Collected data
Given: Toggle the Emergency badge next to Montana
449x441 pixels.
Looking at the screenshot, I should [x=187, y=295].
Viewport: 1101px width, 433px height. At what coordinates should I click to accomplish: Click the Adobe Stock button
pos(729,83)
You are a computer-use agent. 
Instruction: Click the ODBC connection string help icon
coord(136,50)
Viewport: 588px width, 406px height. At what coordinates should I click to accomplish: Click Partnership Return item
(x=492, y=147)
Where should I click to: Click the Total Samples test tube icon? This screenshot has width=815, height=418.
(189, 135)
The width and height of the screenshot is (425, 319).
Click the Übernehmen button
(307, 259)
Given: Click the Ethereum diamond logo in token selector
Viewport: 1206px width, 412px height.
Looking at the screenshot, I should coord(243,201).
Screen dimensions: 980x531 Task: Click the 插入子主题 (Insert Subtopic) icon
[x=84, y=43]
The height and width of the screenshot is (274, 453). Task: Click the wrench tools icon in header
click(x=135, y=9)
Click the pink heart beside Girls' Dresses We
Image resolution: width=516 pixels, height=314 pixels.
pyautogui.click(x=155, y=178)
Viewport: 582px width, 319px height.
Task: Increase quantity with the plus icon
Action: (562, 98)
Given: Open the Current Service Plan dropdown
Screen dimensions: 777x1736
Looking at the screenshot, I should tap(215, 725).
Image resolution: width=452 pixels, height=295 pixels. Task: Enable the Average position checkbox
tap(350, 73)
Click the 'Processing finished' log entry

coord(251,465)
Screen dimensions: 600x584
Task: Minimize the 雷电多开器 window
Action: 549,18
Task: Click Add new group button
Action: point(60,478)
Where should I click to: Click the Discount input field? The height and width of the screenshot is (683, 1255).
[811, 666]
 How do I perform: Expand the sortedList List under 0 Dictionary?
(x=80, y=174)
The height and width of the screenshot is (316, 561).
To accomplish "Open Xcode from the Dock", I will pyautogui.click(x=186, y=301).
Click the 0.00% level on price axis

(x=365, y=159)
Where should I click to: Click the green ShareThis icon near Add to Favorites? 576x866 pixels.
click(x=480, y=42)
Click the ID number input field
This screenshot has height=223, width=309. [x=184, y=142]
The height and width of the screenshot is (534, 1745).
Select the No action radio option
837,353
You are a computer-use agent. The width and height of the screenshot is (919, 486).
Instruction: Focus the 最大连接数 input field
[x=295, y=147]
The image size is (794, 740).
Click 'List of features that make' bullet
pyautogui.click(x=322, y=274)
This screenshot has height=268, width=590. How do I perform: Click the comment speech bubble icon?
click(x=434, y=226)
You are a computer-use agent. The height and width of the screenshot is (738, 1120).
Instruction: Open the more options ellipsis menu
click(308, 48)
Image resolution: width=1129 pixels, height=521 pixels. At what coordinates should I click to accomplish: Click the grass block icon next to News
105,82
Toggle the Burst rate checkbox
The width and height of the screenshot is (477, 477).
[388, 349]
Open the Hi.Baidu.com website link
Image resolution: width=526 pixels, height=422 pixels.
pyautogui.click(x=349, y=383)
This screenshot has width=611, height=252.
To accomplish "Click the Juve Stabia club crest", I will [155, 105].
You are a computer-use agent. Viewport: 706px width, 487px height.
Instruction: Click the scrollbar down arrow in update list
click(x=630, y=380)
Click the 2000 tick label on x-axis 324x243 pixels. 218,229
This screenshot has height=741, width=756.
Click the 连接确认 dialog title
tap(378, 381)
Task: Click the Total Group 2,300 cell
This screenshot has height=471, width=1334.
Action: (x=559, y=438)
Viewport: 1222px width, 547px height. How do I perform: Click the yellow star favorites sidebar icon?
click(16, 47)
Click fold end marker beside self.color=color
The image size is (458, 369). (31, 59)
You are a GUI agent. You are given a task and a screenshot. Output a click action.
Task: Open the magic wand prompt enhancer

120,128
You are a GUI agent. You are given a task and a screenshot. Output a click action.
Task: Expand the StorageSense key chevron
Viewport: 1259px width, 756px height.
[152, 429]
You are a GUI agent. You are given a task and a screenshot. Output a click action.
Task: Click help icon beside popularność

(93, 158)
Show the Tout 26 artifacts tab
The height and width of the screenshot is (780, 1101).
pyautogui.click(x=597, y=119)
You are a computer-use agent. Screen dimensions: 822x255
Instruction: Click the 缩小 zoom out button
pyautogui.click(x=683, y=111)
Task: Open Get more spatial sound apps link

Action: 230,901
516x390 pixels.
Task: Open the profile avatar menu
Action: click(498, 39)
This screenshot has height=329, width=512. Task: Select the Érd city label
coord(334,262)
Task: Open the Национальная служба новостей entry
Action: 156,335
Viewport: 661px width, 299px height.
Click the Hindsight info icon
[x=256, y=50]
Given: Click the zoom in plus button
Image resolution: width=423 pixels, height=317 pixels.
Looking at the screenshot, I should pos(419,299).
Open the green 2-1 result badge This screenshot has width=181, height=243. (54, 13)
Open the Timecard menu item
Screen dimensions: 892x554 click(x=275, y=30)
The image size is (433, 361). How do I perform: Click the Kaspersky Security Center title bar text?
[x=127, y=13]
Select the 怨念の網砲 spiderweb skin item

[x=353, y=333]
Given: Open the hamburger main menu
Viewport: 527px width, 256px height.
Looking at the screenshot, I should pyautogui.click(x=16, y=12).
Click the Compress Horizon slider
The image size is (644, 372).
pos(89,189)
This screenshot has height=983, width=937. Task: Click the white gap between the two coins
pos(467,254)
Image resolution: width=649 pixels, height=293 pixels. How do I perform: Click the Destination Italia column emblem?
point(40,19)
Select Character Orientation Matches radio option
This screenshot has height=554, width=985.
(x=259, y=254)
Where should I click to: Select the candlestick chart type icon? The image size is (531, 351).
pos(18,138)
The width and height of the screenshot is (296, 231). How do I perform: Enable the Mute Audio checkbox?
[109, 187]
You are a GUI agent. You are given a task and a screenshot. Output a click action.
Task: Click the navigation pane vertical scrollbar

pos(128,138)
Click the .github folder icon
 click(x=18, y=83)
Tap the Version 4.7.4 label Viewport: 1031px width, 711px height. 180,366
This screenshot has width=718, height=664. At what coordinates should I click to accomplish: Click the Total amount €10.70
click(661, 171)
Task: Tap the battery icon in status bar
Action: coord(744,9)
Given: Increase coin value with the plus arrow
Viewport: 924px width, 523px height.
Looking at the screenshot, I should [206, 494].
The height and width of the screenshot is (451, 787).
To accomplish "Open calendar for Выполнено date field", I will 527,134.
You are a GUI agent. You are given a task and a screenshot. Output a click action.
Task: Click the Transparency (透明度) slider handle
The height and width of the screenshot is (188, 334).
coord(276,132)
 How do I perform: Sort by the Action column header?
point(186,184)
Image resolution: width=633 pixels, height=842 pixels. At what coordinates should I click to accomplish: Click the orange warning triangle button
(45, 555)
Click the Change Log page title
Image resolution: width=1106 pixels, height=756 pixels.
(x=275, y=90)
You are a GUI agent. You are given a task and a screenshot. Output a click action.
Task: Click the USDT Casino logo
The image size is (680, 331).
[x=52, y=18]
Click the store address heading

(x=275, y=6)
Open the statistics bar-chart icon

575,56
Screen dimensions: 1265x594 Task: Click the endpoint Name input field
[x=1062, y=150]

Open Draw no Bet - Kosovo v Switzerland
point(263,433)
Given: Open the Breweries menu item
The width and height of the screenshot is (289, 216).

→ **What the exercise asks**:
Give back each record, exactly as it reads.

→ **Your solution**:
Given: Toggle the Emergency badge next to Montana
449x441 pixels.
Looking at the screenshot, I should [x=187, y=295].
Viewport: 1101px width, 433px height. At what coordinates should I click to accomplish: Click the Adobe Stock button
pos(729,83)
You are a computer-use agent. 
Instruction: Click the ODBC connection string help icon
coord(136,50)
Viewport: 588px width, 406px height. At what coordinates should I click to accomplish: Click Partnership Return item
(x=492, y=147)
Where should I click to: Click the Total Samples test tube icon? This screenshot has width=815, height=418.
(189, 135)
The width and height of the screenshot is (425, 319).
Click the Übernehmen button
(307, 259)
Given: Click the Ethereum diamond logo in token selector
Viewport: 1206px width, 412px height.
Looking at the screenshot, I should coord(243,201).
Screen dimensions: 980x531 Task: Click the 插入子主题 (Insert Subtopic) icon
[x=84, y=43]
The height and width of the screenshot is (274, 453). Task: Click the wrench tools icon in header
click(x=135, y=9)
Click the pink heart beside Girls' Dresses We
Image resolution: width=516 pixels, height=314 pixels.
pyautogui.click(x=155, y=178)
Viewport: 582px width, 319px height.
Task: Increase quantity with the plus icon
Action: (562, 98)
Given: Open the Current Service Plan dropdown
Screen dimensions: 777x1736
Looking at the screenshot, I should tap(215, 725).
Image resolution: width=452 pixels, height=295 pixels. Task: Enable the Average position checkbox
tap(350, 73)
Click the 'Processing finished' log entry

coord(251,465)
Screen dimensions: 600x584
Task: Minimize the 雷电多开器 window
Action: 549,18
Task: Click Add new group button
Action: point(60,478)
Where should I click to: Click the Discount input field? The height and width of the screenshot is (683, 1255).
[811, 666]
 How do I perform: Expand the sortedList List under 0 Dictionary?
(x=80, y=174)
The height and width of the screenshot is (316, 561).
To accomplish "Open Xcode from the Dock", I will pyautogui.click(x=186, y=301).
Click the 0.00% level on price axis

(x=365, y=159)
Where should I click to: Click the green ShareThis icon near Add to Favorites? 576x866 pixels.
click(x=480, y=42)
Click the ID number input field
This screenshot has height=223, width=309. [x=184, y=142]
The height and width of the screenshot is (534, 1745).
Select the No action radio option
837,353
You are a computer-use agent. The width and height of the screenshot is (919, 486).
Instruction: Focus the 最大连接数 input field
[x=295, y=147]
The image size is (794, 740).
Click 'List of features that make' bullet
pyautogui.click(x=322, y=274)
This screenshot has height=268, width=590. How do I perform: Click the comment speech bubble icon?
click(x=434, y=226)
You are a computer-use agent. The height and width of the screenshot is (738, 1120).
Instruction: Open the more options ellipsis menu
click(308, 48)
Image resolution: width=1129 pixels, height=521 pixels. At what coordinates should I click to accomplish: Click the grass block icon next to News
105,82
Toggle the Burst rate checkbox
The width and height of the screenshot is (477, 477).
[388, 349]
Open the Hi.Baidu.com website link
Image resolution: width=526 pixels, height=422 pixels.
pyautogui.click(x=349, y=383)
This screenshot has width=611, height=252.
To accomplish "Click the Juve Stabia club crest", I will [155, 105].
You are a computer-use agent. Viewport: 706px width, 487px height.
Instruction: Click the scrollbar down arrow in update list
click(x=630, y=380)
Click the 2000 tick label on x-axis 324x243 pixels. 218,229
This screenshot has height=741, width=756.
Click the 连接确认 dialog title
tap(378, 381)
Task: Click the Total Group 2,300 cell
This screenshot has height=471, width=1334.
Action: (x=559, y=438)
Viewport: 1222px width, 547px height. How do I perform: Click the yellow star favorites sidebar icon?
click(16, 47)
Click fold end marker beside self.color=color
The image size is (458, 369). (31, 59)
You are a GUI agent. You are given a task and a screenshot. Output a click action.
Task: Open the magic wand prompt enhancer

120,128
You are a GUI agent. You are given a task and a screenshot. Output a click action.
Task: Expand the StorageSense key chevron
Viewport: 1259px width, 756px height.
[152, 429]
You are a GUI agent. You are given a task and a screenshot. Output a click action.
Task: Click help icon beside popularność

(93, 158)
Show the Tout 26 artifacts tab
The height and width of the screenshot is (780, 1101).
pyautogui.click(x=597, y=119)
You are a computer-use agent. Screen dimensions: 822x255
Instruction: Click the 缩小 zoom out button
pyautogui.click(x=683, y=111)
Task: Open Get more spatial sound apps link

Action: 230,901
516x390 pixels.
Task: Open the profile avatar menu
Action: click(498, 39)
This screenshot has height=329, width=512. Task: Select the Érd city label
coord(334,262)
Task: Open the Национальная служба новостей entry
Action: 156,335
Viewport: 661px width, 299px height.
Click the Hindsight info icon
[x=256, y=50]
Given: Click the zoom in plus button
Image resolution: width=423 pixels, height=317 pixels.
Looking at the screenshot, I should pos(419,299).
Open the green 2-1 result badge This screenshot has width=181, height=243. (54, 13)
Open the Timecard menu item
Screen dimensions: 892x554 click(x=275, y=30)
The image size is (433, 361). How do I perform: Click the Kaspersky Security Center title bar text?
[x=127, y=13]
Select the 怨念の網砲 spiderweb skin item

[x=353, y=333]
Given: Open the hamburger main menu
Viewport: 527px width, 256px height.
Looking at the screenshot, I should pyautogui.click(x=16, y=12).
Click the Compress Horizon slider
The image size is (644, 372).
pos(89,189)
This screenshot has height=983, width=937. Task: Click the white gap between the two coins
pos(467,254)
Image resolution: width=649 pixels, height=293 pixels. How do I perform: Click the Destination Italia column emblem?
point(40,19)
Select Character Orientation Matches radio option
This screenshot has height=554, width=985.
(x=259, y=254)
Where should I click to: Select the candlestick chart type icon? The image size is (531, 351).
pos(18,138)
The width and height of the screenshot is (296, 231). How do I perform: Enable the Mute Audio checkbox?
[109, 187]
You are a GUI agent. You are given a task and a screenshot. Output a click action.
Task: Click the navigation pane vertical scrollbar

pos(128,138)
Click the .github folder icon
 click(x=18, y=83)
Tap the Version 4.7.4 label Viewport: 1031px width, 711px height. 180,366
This screenshot has width=718, height=664. At what coordinates should I click to accomplish: Click the Total amount €10.70
click(661, 171)
Task: Tap the battery icon in status bar
Action: coord(744,9)
Given: Increase coin value with the plus arrow
Viewport: 924px width, 523px height.
Looking at the screenshot, I should [206, 494].
The height and width of the screenshot is (451, 787).
To accomplish "Open calendar for Выполнено date field", I will 527,134.
You are a GUI agent. You are given a task and a screenshot. Output a click action.
Task: Click the Transparency (透明度) slider handle
The height and width of the screenshot is (188, 334).
coord(276,132)
 How do I perform: Sort by the Action column header?
point(186,184)
Image resolution: width=633 pixels, height=842 pixels. At what coordinates should I click to accomplish: Click the orange warning triangle button
(45, 555)
Click the Change Log page title
Image resolution: width=1106 pixels, height=756 pixels.
(x=275, y=90)
You are a GUI agent. You are given a task and a screenshot. Output a click action.
Task: Click the USDT Casino logo
The image size is (680, 331).
[x=52, y=18]
Click the store address heading

(x=275, y=6)
Open the statistics bar-chart icon

575,56
Screen dimensions: 1265x594 Task: Click the endpoint Name input field
[x=1062, y=150]

Open Draw no Bet - Kosovo v Switzerland
point(263,433)
Given: Open the Breweries menu item
The width and height of the screenshot is (289, 216).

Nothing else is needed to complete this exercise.